# Source data:

▽

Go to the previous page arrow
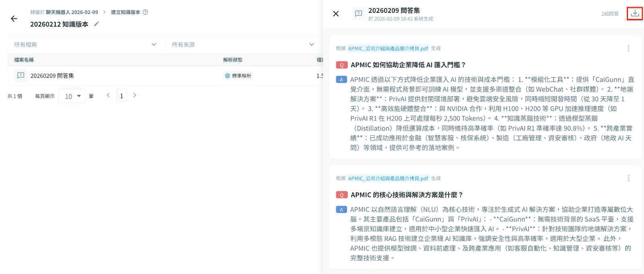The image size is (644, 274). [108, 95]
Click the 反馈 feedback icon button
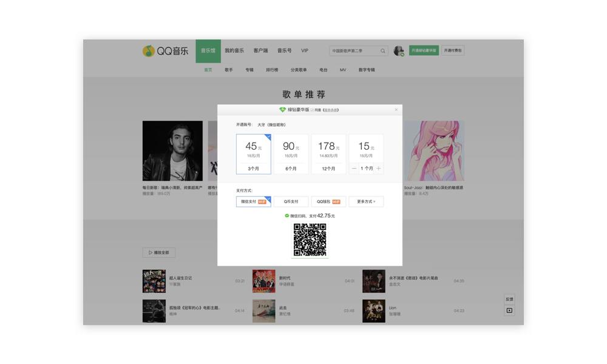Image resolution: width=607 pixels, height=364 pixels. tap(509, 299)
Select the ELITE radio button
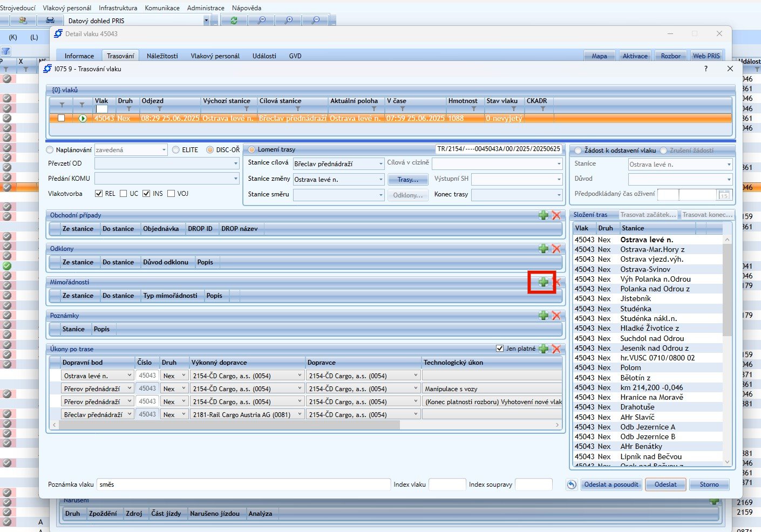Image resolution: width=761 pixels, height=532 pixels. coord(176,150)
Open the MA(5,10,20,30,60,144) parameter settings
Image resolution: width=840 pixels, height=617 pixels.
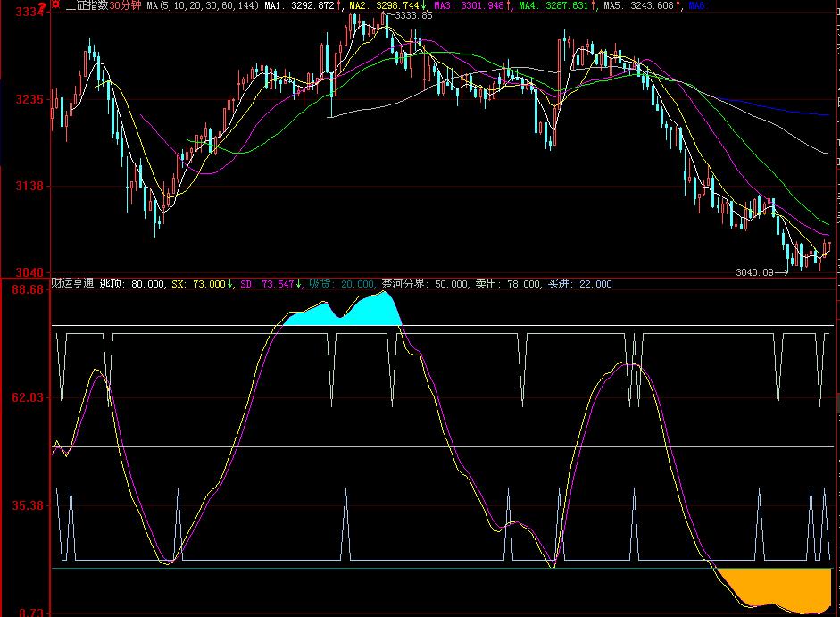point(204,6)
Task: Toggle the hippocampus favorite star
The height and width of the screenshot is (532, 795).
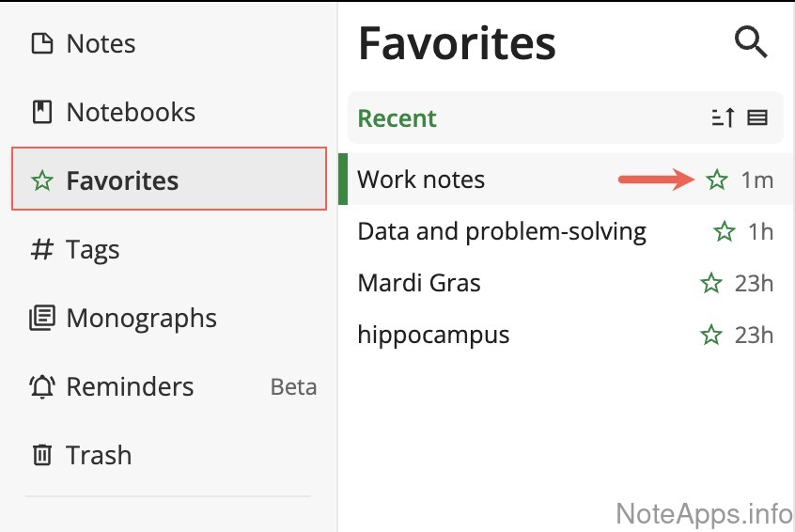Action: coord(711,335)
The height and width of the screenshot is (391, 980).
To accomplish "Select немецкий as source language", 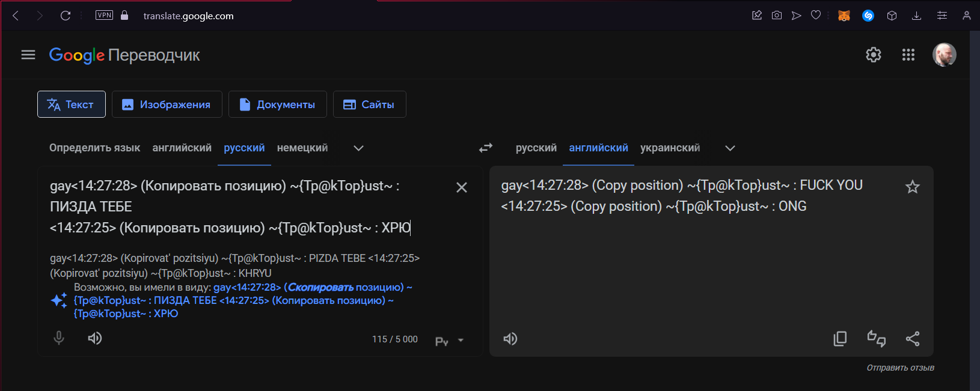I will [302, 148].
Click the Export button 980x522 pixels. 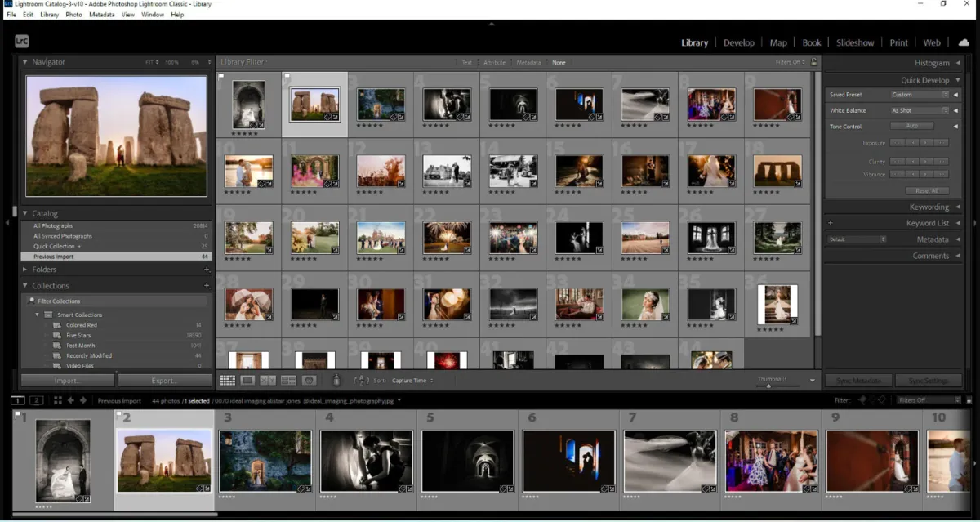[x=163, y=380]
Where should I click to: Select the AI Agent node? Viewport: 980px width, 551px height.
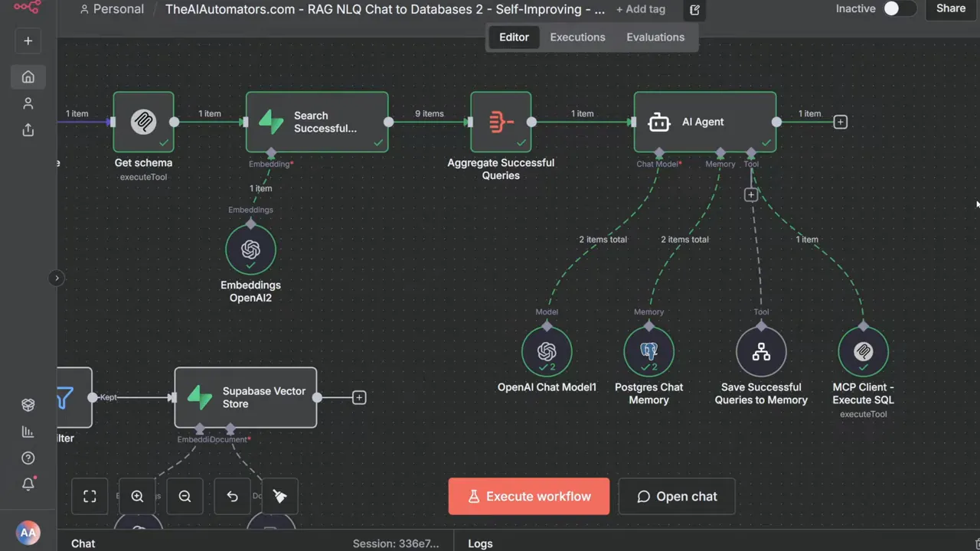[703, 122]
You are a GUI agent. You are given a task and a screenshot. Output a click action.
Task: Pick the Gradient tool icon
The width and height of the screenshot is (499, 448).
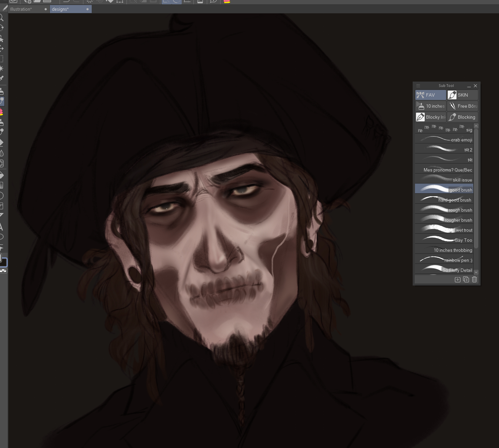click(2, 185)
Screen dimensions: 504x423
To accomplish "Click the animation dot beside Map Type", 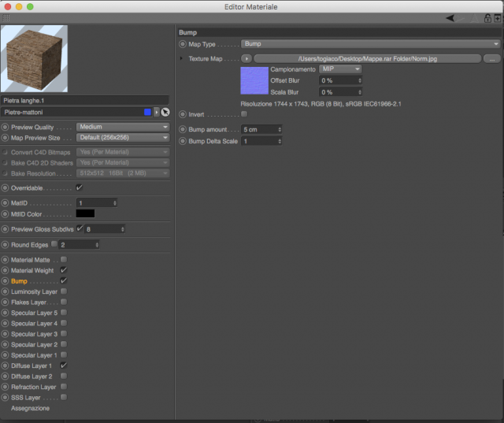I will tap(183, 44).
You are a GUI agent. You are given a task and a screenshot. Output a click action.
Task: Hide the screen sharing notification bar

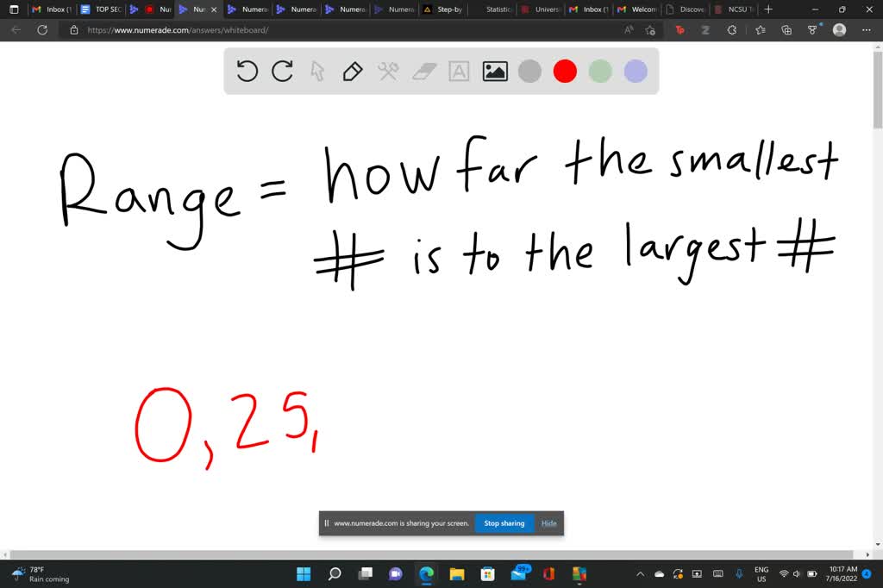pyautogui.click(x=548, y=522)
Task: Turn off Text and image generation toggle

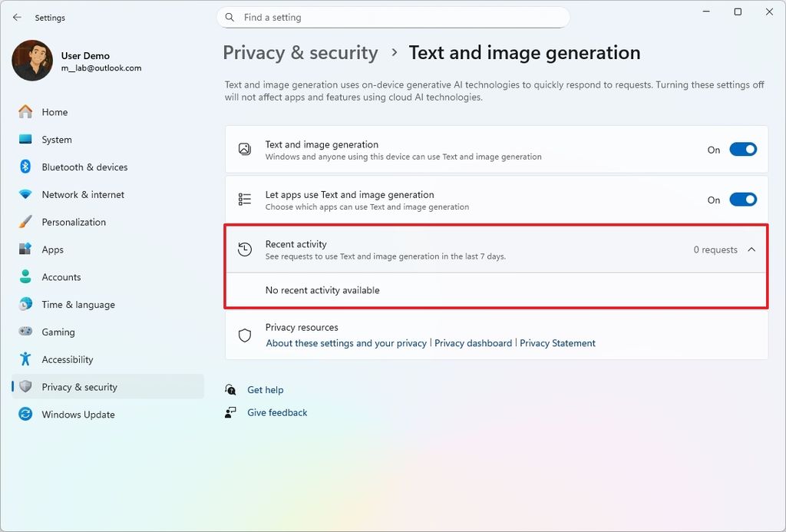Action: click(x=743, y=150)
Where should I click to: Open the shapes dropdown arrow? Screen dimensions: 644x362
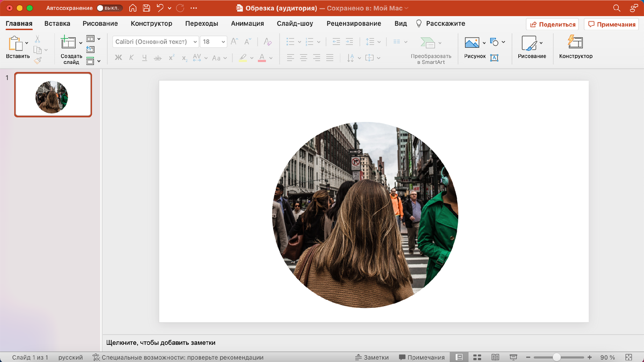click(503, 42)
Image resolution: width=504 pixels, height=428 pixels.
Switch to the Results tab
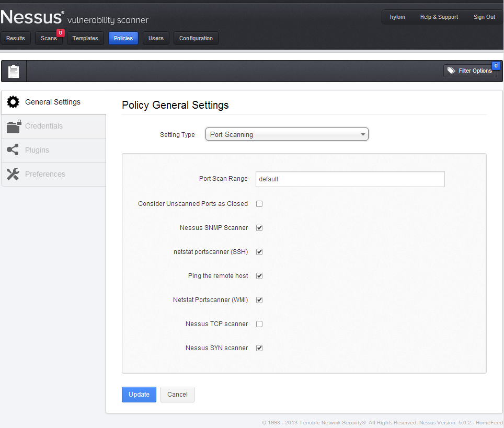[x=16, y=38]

△

# EXERCISE REQUIREMENTS:
Your answer must be the lines from the one containing "Task: Turn off" through the final line of the entries, duplicated exactly, with both ends kept and all pictures left out.

# YOUR RESPONSE:
Task: Turn off Text and image generation toggle

Action: click(x=743, y=150)
Where should I click to: Open the shapes dropdown arrow? Screen dimensions: 644x362
click(503, 42)
Image resolution: width=504 pixels, height=428 pixels.
Switch to the Results tab
[x=16, y=38]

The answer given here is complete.